Dicho lo cual, aquí viene la autorreflexión a la que aludo de la que tenemos que asumir la responsabilidad que nos toca. La pregunta es obligadísima y de enorme rigor: ¿Por qué cuando se lidia el toro íntegro los aficionados nos quedamos en casa? Esa culpa es nuestra, de nadie más. Salvo en las ocasiones en que esos toros que nos enamoran se lidian en Sevilla y Madrid en sus respectivas ferias y hay gente por doquier por aquello del ciclo continuado, en el resto de las plazas, lidiar el toro auténtico es un fracaso con estrépito; fracaso económico porque todos los que pedimos el toro y, bla, bla, bla, bla…….nos quedamos sentados en casa por si acaso se da por la tele el festejo que añoramos. ¿Y nos calificamos de aficionados? Siendo así, somos más falsos que las monedas de Negrín, que ya es ser falso.

Los taurinos, claro, sabedores de dichas circunstancias, el toro íntegro lo guardan para ocasiones muy contadas puesto que, nosotros, con nuestra ausencia de las plazas, les damos la razón a los empresarios para sigan con la farsa y la comedia que, mal que mal, les sigue dando para comer; no digo ya para enriquecerse pero sí para vivir de forma opípara.

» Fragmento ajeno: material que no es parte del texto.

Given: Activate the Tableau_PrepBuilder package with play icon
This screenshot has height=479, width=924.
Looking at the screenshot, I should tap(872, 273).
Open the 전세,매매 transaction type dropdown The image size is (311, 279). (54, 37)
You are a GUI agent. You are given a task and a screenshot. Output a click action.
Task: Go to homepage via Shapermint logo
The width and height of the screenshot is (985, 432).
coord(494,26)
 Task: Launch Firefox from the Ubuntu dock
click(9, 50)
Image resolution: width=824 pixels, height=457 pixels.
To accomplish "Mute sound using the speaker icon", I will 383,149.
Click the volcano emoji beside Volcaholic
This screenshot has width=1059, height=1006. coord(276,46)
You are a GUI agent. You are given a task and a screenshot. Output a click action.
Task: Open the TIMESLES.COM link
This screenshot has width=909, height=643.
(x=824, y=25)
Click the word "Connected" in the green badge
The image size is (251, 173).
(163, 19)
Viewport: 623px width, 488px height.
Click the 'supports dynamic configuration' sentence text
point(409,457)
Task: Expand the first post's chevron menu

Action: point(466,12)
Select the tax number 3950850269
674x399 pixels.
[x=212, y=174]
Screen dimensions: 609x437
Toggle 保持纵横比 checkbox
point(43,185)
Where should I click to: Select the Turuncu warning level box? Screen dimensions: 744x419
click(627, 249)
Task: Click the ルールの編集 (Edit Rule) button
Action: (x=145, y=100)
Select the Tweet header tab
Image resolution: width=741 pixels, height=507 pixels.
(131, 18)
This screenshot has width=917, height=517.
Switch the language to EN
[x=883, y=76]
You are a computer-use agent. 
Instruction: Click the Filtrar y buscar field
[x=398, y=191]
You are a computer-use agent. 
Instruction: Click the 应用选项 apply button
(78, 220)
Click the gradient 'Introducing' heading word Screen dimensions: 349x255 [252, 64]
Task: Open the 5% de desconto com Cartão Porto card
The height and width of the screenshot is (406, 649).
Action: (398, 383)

Podría dar miles de ejemplos en torno a la ausencia de aficionados en cualquier coso en el que se lidie el bicorne que todos soñamos y, el cemento brilla con más intensidad que el mismísimo Astro Rey. Es el caso de la lidia de los toros de Doña Dolores Aguirre en la pasada feria de Bilbao que, a lo sumo había tres mil aficionados cuando, en dicha ciudad, no hace muchos años ser aficionado vasco era un título referencial. Como explico, en el citado recinto taurómaco, con la ganadería santo y seña de la zona, en dicha feria, Dolores Aguirre concitó a poco más de apenas tres mil personas.

Otro caso que manaba sangre a borbotones fue la corrida de José Escolar del pasado 18 de septiembre en Las Ventas, justamente la tarde en que Fernando Robleño hizo la faena de su vida puesto que, uno de los toros le dio por embestir y lo hizo como los ángeles. Corrida para gladiadores, toros con hechuras, pitones, casta, de diverso juego, pero todos, sin distinción, con la grandeza de que se palpaba desde lejos que un hombre se estaba jugando la vida, resultado artístico de cada cual al margen. Había en la plaza poco más de seis mil personas. ¿A qué jugamos? Y estamos hablando de la plaza de Madrid, señores.

Es cierto que, he conocido a auténticos bobos que presumen de aficionados y quieren que al toro de Dolores Aguirre se le hagan las perrerías que se llevan a cabo los toreros cuando tienen enfrente a uno de Juan Pedro. Por Dios, seamos sensatos. El toro de Juan Pedro y similares puede salir santificado o de cualquier manera, pero jamás encontramos el menor atisbo de emoción que nos erice la piel por aquello de su comportamiento estúpido.

De otro modo, cuando aparece el TORO con mayúsculas habrá más o menos éxito final de cara a los toreros, pero nunca jamás saldrá un aficionado hastiado de la plaza. O sea que, saber sí sabemos cómo es cada toro, el problema es que lo demandemos como Dios manda. Y la única manera de que lo reivindiquemos y ganemos las batalla no es otra que llenando los coliseos taurinos cada vez que se anuncien las ganaderías que todos conocemos, las que llevamos prendidas en el corazón y, a su vez, para glorificar a todos aquellos toreros llamados héroes por jugarse la vida sin trampa ni cartón.